***** Source passage

One of the things that strikes me about this passage is that the 144,000 have the name of Jesus and the Father’s name written upon their foreheads. What could this possibly mean and why can these people sing this song and not others. Are they particularly skilled in sight-reading music? Or is there something more to it?
Well I think perhaps one thing God might be teaching us through this passage is that these people are not afraid to sing a new song. They can sing a challenging and new piece of music because they have the name badge of Christ written upon their very skin.They know who they are – they are children of God, and are unafraid of being undermined by anyone else.
They can be courageous enough to sing a completely new song because the are released from the criticism and the expectation of others that they will conform to existing musical forms and can truly break new ground musically and artistically.
It reminds me of something that Martin Neary said the other year at the old choristers dinner. I often wondered how Winchester, which at first sight seemed a very traditional cathedral, had such wonderful modern music in the repertoire; Tavener and Part and Dove. Martin Neary said he was young and noone told him it couldn’t be done, so he just did it, and our current director of music, Andrew Lumsden has continued that wonderful work of innovation, finding pieces such as Twist’s “how shall we sing the lord’s song in a strange land?”

**********

**Task list:**
(a) Repeat from the reflection on the new song word for word, starting with "They can be" and going on through "musically and artistically.".
(b) Summarize the reflection on the new song in two sentences.

***** Records provided

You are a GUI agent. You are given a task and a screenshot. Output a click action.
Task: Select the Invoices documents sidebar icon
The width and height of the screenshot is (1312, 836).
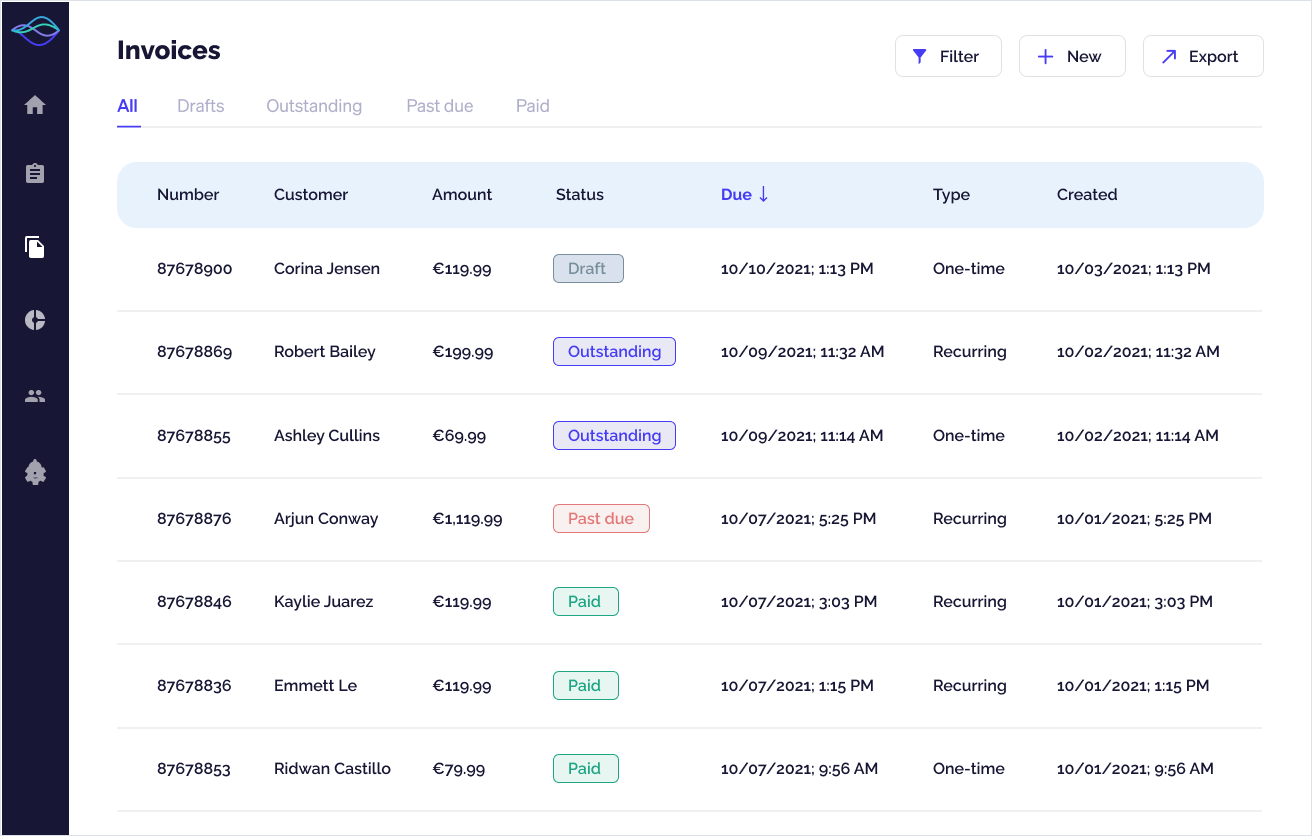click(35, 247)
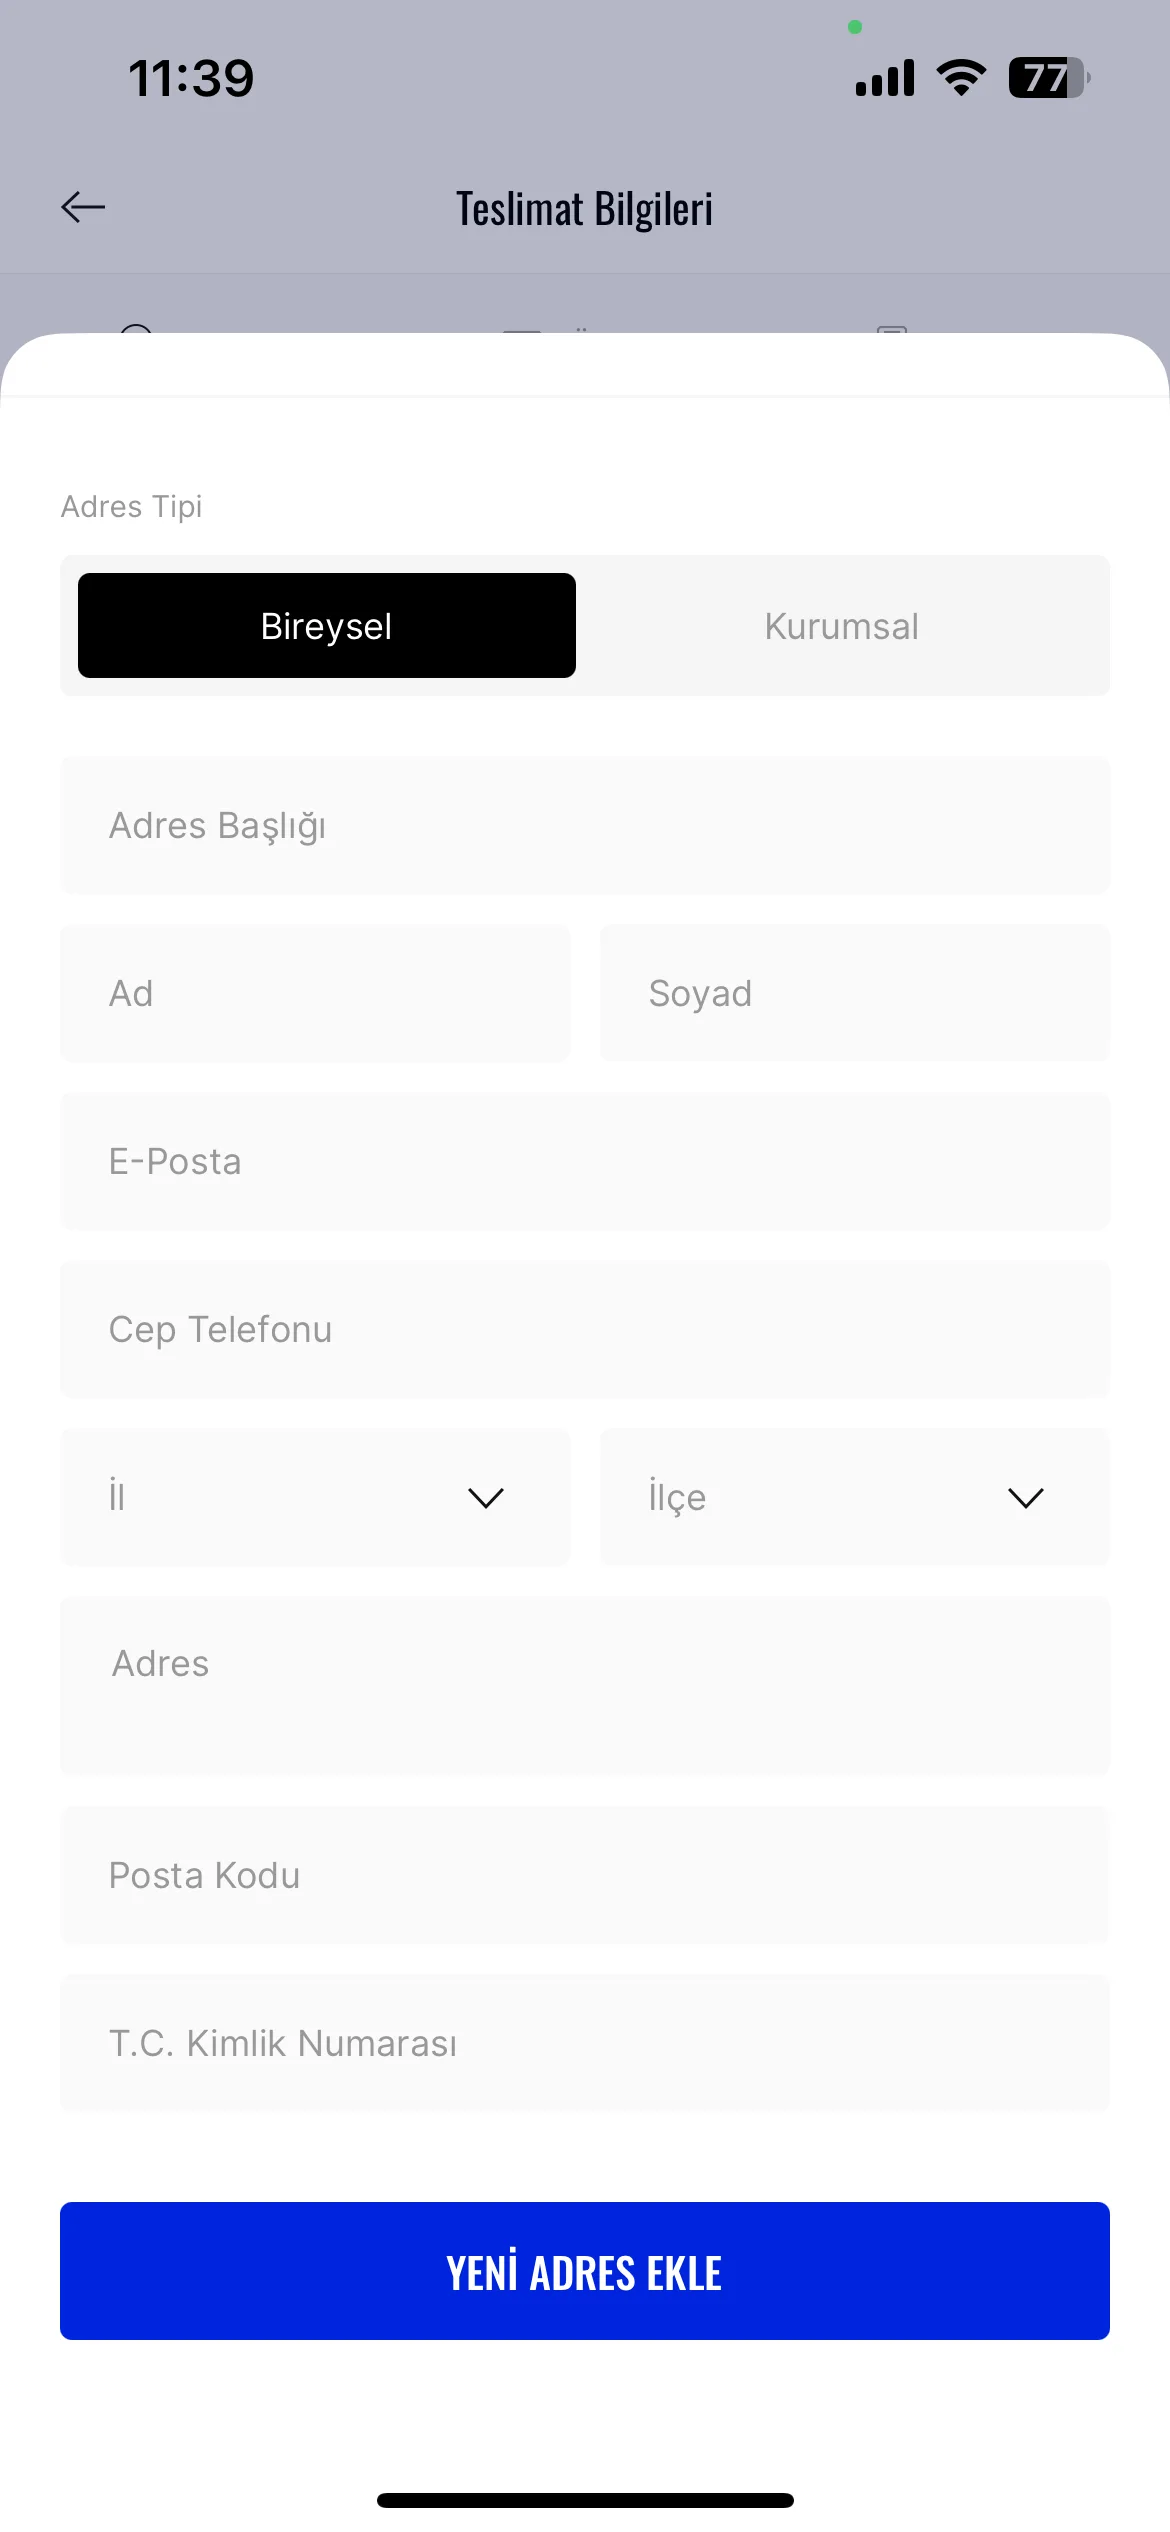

**********
***** Records provided

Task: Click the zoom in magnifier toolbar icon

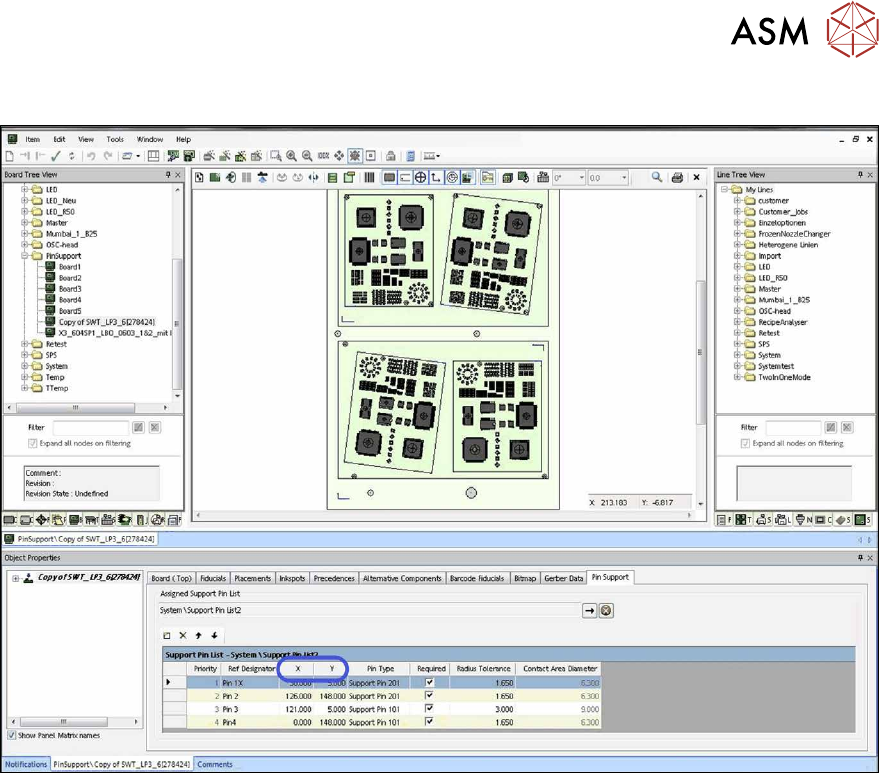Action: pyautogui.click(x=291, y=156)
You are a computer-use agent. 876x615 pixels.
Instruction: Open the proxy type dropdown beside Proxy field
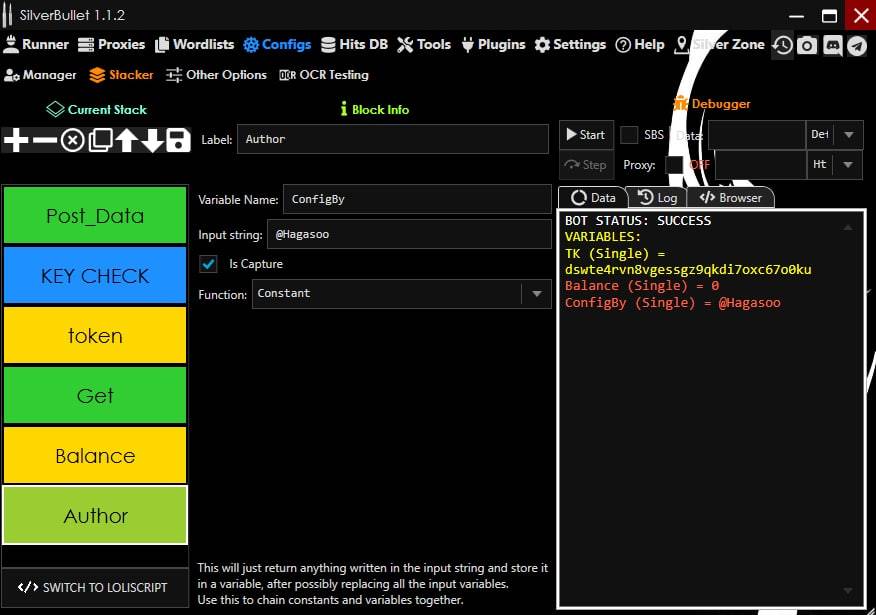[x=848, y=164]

**********

**Task-by-task solutions:**
(a)
They can be courageous enough to sing a completely new song because the are released from the criticism and the expectation of others that they will conform to existing musical forms and can truly break new ground musically and artistically.

(b) The reflection suggests that the 144,000, who have the names of Jesus and the Father written on their foreheads, can sing a new song because they know they are children of God and are released from others' criticism and expectations of conformity. It compares this to Winchester Cathedral, whose modern repertoire Martin Neary built because he was young and no one told him it couldn't be done, and whose innovation Andrew Lumsden has continued.